あなたの課題: 香港の大型連休と本土観光客についての原文抜粋から、「一部の香港市民はSNSに投稿」から「を受けている状況が窺えます。」までの部分を、両端を含めて一字も変えずに書き写してください。

中国経済の低迷と消費のダウングレードが進む中、多くの中国本土の観光客が5月の大型連休を「貧乏旅行」のスタイルで過ごすことを選択しました。この現象は香港で物議を醸し、一部の香港市民はSNSで不満を表明し、今年の5月の大型連休には中国本土の観光客が香港を訪れる際に、顕著な「貧乏旅行」の傾向が見られると指摘しました。関連する写真がSNSに投稿されると、瞬く間に議論が巻き起こりました。

 5月の大型連休中、香港の主要観光スポットであるビクトリア・ハーバー(Victoria Harbour)、ヴィクトリア・ピーク(Victoria Peak)、ケネディタウン(Kennedy Town)、油麻地(ヤウマテイ)警察署などには大勢の観光客が訪れ、写真撮影やグルメを楽しむ姿が至る所で見られました。多くの観光客が訪れることは地元経済に一定のプラス効果をもたらす一方で、一部のマナー違反が物議を醸しました。

 一部の香港市民はSNSに投稿し、24時間営業のモンコック(旺角)のマクドナルドが一部の本土観光客に「一時宿泊施設」として利用されていると指摘しました。市民からは、多くの観光客が席を占領して夜を過ごし、店内飲食の客が座れなくなるほか、最低消費額を支払わないことでトラブルを引き起こしていると不満の声が上がりました。これらの投稿が拡散され、議論が広がりました。

 SNSには、5月3日朝6時ごろ、旺角富運(モンコックフウウン)マクドナルドに大量の本土観光客がキャリーバッグを持ち込んで席を占領し、寝泊まりしている様子を映した写真が投稿されました。写真には、一部の観光客がマクドナルドの商品を並べる一方で、他の観光客は外部から持ち込んだ飲料だけを置き、数人がテーブルに伏して寝ている姿が映っていました。これにより、飲食目的の客が食事をする際に影響を受けている状況が窺えます。

提供データ:
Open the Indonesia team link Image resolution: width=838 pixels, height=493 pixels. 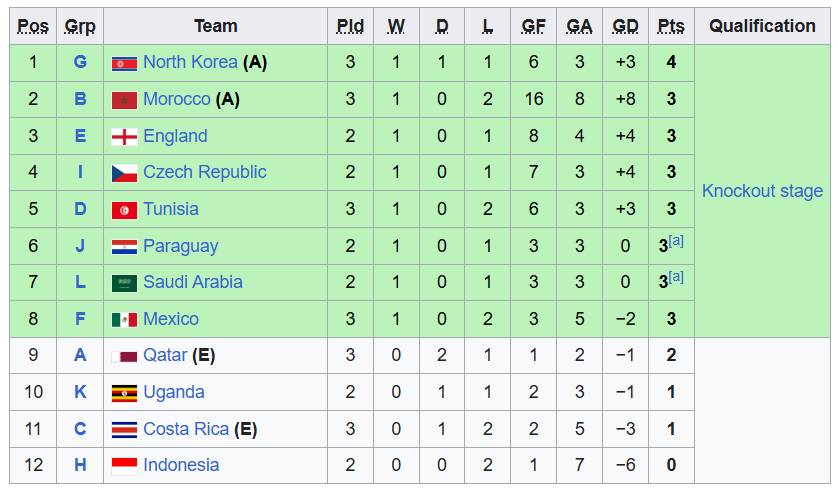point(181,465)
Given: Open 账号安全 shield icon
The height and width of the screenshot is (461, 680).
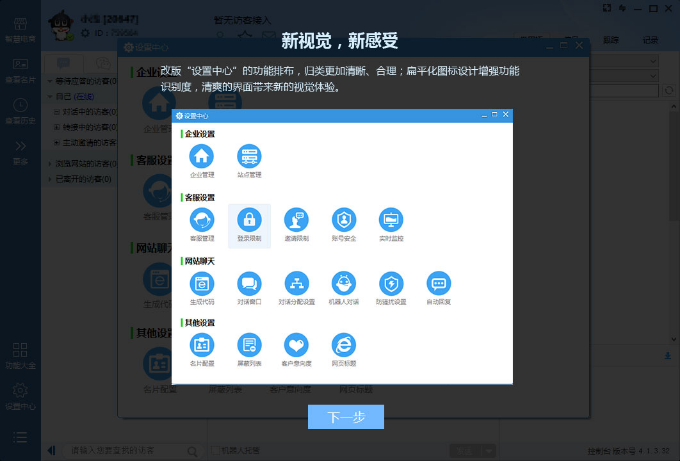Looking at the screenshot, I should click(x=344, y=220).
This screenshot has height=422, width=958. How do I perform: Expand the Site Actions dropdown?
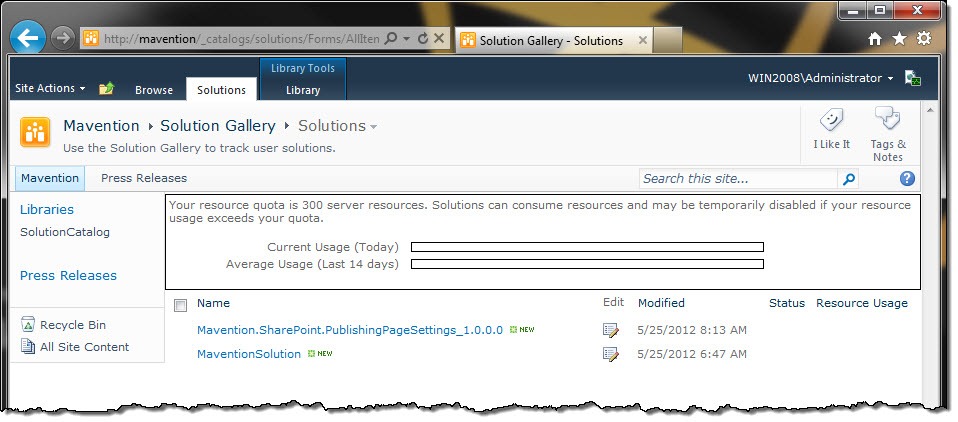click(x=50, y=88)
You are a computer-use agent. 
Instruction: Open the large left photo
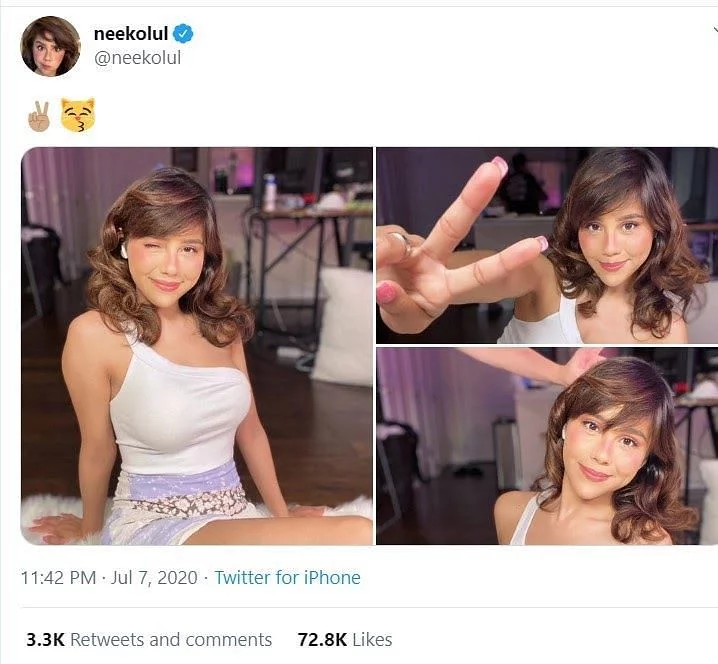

あなたの回答:
一部の香港市民はSNSに投稿し、24時間営業のモンコック(旺角)のマクドナルドが一部の本土観光客に「一時宿泊施設」として利用されていると指摘しました。市民からは、多くの観光客が席を占領して夜を過ごし、店内飲食の客が座れなくなるほか、最低消費額を支払わないことでトラブルを引き起こしていると不満の声が上がりました。これらの投稿が拡散され、議論が広がりました。

 SNSには、5月3日朝6時ごろ、旺角富運(モンコックフウウン)マクドナルドに大量の本土観光客がキャリーバッグを持ち込んで席を占領し、寝泊まりしている様子を映した写真が投稿されました。写真には、一部の観光客がマクドナルドの商品を並べる一方で、他の観光客は外部から持ち込んだ飲料だけを置き、数人がテーブルに伏して寝ている姿が映っていました。これにより、飲食目的の客が食事をする際に影響を受けている状況が窺えます。